__DATA__:
____
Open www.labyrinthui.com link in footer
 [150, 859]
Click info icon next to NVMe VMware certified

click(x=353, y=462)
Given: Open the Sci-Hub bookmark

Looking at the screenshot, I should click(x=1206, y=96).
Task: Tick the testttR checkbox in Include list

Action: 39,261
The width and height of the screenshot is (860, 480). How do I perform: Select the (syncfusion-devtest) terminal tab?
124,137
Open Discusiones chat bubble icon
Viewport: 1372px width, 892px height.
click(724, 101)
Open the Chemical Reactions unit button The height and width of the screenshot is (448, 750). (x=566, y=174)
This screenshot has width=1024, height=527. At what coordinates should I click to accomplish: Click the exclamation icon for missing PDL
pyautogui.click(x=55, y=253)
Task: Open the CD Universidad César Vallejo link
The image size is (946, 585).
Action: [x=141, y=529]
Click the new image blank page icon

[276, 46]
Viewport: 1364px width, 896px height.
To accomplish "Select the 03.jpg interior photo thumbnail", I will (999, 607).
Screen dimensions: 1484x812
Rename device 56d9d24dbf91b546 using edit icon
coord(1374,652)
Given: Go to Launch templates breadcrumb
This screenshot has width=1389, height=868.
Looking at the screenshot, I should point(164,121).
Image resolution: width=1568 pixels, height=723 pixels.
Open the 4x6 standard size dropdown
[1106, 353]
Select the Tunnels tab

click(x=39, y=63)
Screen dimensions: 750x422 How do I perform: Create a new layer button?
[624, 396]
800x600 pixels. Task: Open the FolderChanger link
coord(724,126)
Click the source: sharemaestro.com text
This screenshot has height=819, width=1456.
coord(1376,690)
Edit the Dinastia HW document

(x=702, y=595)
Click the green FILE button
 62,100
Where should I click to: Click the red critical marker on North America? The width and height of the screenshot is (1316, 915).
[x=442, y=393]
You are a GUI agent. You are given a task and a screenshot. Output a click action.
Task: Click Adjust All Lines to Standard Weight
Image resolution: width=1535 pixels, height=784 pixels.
____
__WRITTEN INSTRUCTION__:
Recast the data above as a Markdown table with the columns "Row" and "Line", giving each non-blank line its own numbered row.

__RESULT BELOW__:
| Row | Line |
|---|---|
| 1 | Open www.labyrinthui.com link in footer |
| 2 |  [150, 859] |
| 3 | Click info icon next to NVMe VMware certified |
| 4 | click(x=353, y=462) |
| 5 | Given: Open the Sci-Hub bookmark |
| 6 | Looking at the screenshot, I should click(x=1206, y=96). |
| 7 | Task: Tick the testttR checkbox in Include list |
| 8 | Action: 39,261 |
| 9 | The width and height of the screenshot is (860, 480). How do I perform: Select the (syncfusion-devtest) terminal tab? |
| 10 | 124,137 |
| 11 | Open Discusiones chat bubble icon |
| 12 | Viewport: 1372px width, 892px height. |
| 13 | click(724, 101) |
| 14 | Open the Chemical Reactions unit button The height and width of the screenshot is (448, 750). (x=566, y=174) |
| 15 | This screenshot has width=1024, height=527. At what coordinates should I click to accomplish: Click the exclamation icon for missing PDL |
| 16 | pyautogui.click(x=55, y=253) |
| 17 | Task: Open the CD Universidad César Vallejo link |
| 18 | The image size is (946, 585). |
| 19 | Action: [x=141, y=529] |
| 20 | Click the new image blank page icon |
| 21 | [276, 46] |
| 22 | Viewport: 1364px width, 896px height. |
| 23 | To accomplish "Select the 03.jpg interior photo thumbnail", I will (999, 607). |
| 24 | Screen dimensions: 1484x812 |
| 25 | Rename device 56d9d24dbf91b546 using edit icon |
| 26 | coord(1374,652) |
| 27 | Given: Go to Launch templates breadcrumb |
| 28 | This screenshot has width=1389, height=868. |
| 29 | Looking at the screenshot, I should point(164,121). |
| 30 | Image resolution: width=1568 pixels, height=723 pixels. |
| 31 | Open the 4x6 standard size dropdown |
| 32 | [1106, 353] |
| 33 | Select the Tunnels tab |
| 34 | click(x=39, y=63) |
| 35 | Screen dimensions: 750x422 How do I perform: Create a new layer button? |
| 36 | [624, 396] |
| 37 | 800x600 pixels. Task: Open the FolderChanger link |
| 38 | coord(724,126) |
| 39 | Click the source: sharemaestro.com text |
| 40 | This screenshot has height=819, width=1456. |
| 41 | coord(1376,690) |
| 42 | Edit the Dinastia HW document |
| 43 | (x=702, y=595) |
| 44 | Click the green FILE button |
| 45 |  62,100 |
| 46 | Where should I click to: Click the red critical marker on North America? The width and height of the screenshot is (1316, 915). |
| 47 | [x=442, y=393] |
| 48 | You are a GUI agent. You are given a task and a screenshot. Output a click action. |
| 49 | Task: Click Adjust All Lines to Standard Weight |
| 50 | Image resolution: width=1535 pixels, height=784 pixels. |